Un gruppo di imprese siderurgiche italiane potrebbe partecipare al rilancio di una parte dell’ex Ilva di Taranto. L’ipotesi, illustrata dal ministro delle Imprese e del Made in Italy Adolfo Urso, prevede la possibile presentazione di una cordata italiana accanto alla proposta già avanzata dal gruppo Jindal.
L’iniziativa è stata definita dal presidente di Federacciai Antonio Gozzi come una vera e propria “operazione di sistema”, che potrebbe coinvolgere numerose aziende siderurgiche italiane interessate a manifestare la propria disponibilità, insieme ad altri attori della filiera.
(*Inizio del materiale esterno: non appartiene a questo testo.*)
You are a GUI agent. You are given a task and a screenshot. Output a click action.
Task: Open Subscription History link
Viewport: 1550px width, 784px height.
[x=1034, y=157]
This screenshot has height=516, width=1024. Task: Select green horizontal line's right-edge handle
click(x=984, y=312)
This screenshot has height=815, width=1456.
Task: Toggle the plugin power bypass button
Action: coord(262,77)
La possibilità di procedere resta legata alla verifica delle condizioni necessarie per garantire la continuità e la sostenibilità dell’attività industriale. Tra i temi centrali figurano il futuro della produzione di acciaio primario, la disponibilità degli impianti e la definizione di un nuovo assetto produttivo per il polo di Taranto.
La vicenda assume una rilevanza che va oltre il singolo stabilimento: il futuro dell’ex Ilva rappresenta infatti un tema strategico per l’intera siderurgia nazionale, per la filiera industriale collegata e per il ruolo dell’Italia nel mercato europeo dell’acciaio.